Si sentiva invincibile: un metro e novanta di energia con il sogno di giocare in un grande club di calcio. E infatti Francesco Acerbi fu acquistato dal Milan. Ma faceva anche “casini”: dormiva poco la notte, andava in giro per locali e beveva. «Sì, tanto alcol. Anche se poi sul campo andavo lo stesso forte». Quel fisico lo ha aiutato quando ha scoperto di avere un tumore. Aveva da poco terminato la sua esperienza nel Milan, nel 2013. Da una normale visita di controllo da parte dei medici scopre di avere un nodulo. «Sono stato operato immediatamente». Era un tumore a un testicolo. Ma non è stato quello il momento in cui Acerbi ha capito di non essere un invincibile. «L’avevo capito già al Milan. Se non fai una vita da atleta a quei livelli si paga il conto». Il tumore scoperto successivamente è stato un colo che ha avvertito nel profondo della sua anima e lo ha riavvicinato alla famiglia e al calcio, permettendogli di ritrovare la passione. «Può sembrare strano ma che nella vita volessi fare davvero il calciatore l’ho capito dopo la malattia», ha raccontato il difensore della Lazio, come riportato al Corriere della Sera.



FRANCESCO ACERBI E IL TUMORE: “HO TROVATO LA FEDE, MA NON SONO UN SANTO”
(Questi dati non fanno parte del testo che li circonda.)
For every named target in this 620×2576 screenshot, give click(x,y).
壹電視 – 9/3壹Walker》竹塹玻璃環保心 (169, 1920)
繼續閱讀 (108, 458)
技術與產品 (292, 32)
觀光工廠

Quel sogno che coltivava da bambino si è materializzato per Francesco Acerbi quando è uscito dall’ospedale. «Per molti anni ho dato tutto grazie alle doti che mi ha regalato la natura. Giocavo ma forse la passione l’avevo perduta. Mi è ritornata». Ora questa passione non la mette solo a disposizione della Lazio, ma anche dell’Airc, l’Associazione italiana per la ricerca sul cancro. «Mia mamma, la migliore delle madri, mi coccolava eccessivamente, mi faceva andare in bestia». Aveva bisogno di normalità, di non sentirsi malato, ha spiegato come riportato dal Corriere della Sera. «Mio fratello è stato fondamentale». I dottori gli dissero che tutto si sarebbe risolto, ma non fu così. «Dopo altri controlli mi dissero che con il tumore non si sa mai, si può espandere. Meglio fare la chemio. La feci». Era preoccupato per i suoi familiari, non per se stesso. Lui continuò a fare una vita normale. «Ho pensato: così si sconfigge il male. Ero sicuro di guarire». A questa visione pratica della vita ha aggiunto una più spirituale. «Prego due volte al giorno. Al mattino e alla sera. Però non è che sia diventato santo. Di casini ne combino ancora. Ma rispetto a prima ora so chi sono. Distinguo il bene dal male. So di chi posso fidarmi. E ho allontanato le persone che considero negative».